### EXERCISE REQUIREMENTS
Pull every line with "Toggle" from the entries below.

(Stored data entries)

== Segment start ==

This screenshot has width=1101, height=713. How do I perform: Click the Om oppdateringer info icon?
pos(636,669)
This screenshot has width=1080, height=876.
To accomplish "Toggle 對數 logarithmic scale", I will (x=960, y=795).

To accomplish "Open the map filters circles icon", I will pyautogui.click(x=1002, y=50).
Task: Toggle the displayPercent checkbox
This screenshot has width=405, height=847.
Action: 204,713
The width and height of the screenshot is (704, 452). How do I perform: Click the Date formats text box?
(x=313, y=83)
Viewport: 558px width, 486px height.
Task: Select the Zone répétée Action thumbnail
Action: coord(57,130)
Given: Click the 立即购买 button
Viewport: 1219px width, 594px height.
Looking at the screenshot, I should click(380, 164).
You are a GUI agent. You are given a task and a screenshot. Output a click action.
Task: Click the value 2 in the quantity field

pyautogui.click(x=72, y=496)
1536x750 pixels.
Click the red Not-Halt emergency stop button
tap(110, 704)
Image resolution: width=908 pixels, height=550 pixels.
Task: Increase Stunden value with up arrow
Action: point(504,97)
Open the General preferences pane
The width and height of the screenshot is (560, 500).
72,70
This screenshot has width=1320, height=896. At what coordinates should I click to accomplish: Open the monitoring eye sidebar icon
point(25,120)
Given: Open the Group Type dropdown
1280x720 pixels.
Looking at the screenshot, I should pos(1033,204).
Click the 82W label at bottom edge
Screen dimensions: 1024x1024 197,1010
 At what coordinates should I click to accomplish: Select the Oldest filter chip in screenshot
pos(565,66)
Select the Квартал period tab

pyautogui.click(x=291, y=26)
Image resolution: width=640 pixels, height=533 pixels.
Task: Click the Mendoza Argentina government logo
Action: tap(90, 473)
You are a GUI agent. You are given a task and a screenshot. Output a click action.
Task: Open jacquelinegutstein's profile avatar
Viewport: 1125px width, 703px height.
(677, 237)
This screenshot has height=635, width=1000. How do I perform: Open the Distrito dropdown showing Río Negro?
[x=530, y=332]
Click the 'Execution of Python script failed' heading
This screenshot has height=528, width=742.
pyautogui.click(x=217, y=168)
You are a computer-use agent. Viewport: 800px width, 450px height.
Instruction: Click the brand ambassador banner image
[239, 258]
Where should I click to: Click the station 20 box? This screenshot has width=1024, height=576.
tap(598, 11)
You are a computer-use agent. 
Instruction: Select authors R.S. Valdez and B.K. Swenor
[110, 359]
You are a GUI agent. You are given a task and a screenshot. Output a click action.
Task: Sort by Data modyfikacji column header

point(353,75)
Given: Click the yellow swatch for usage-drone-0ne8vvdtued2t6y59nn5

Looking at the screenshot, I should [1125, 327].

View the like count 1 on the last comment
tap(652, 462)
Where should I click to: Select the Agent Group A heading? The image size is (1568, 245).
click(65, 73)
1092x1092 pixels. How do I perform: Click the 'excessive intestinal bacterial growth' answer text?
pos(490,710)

== Segment end ==

### ANSWER TO THIS EXERCISE
To accomplish "Toggle 對數 logarithmic scale", I will (x=960, y=795).
Task: Toggle the displayPercent checkbox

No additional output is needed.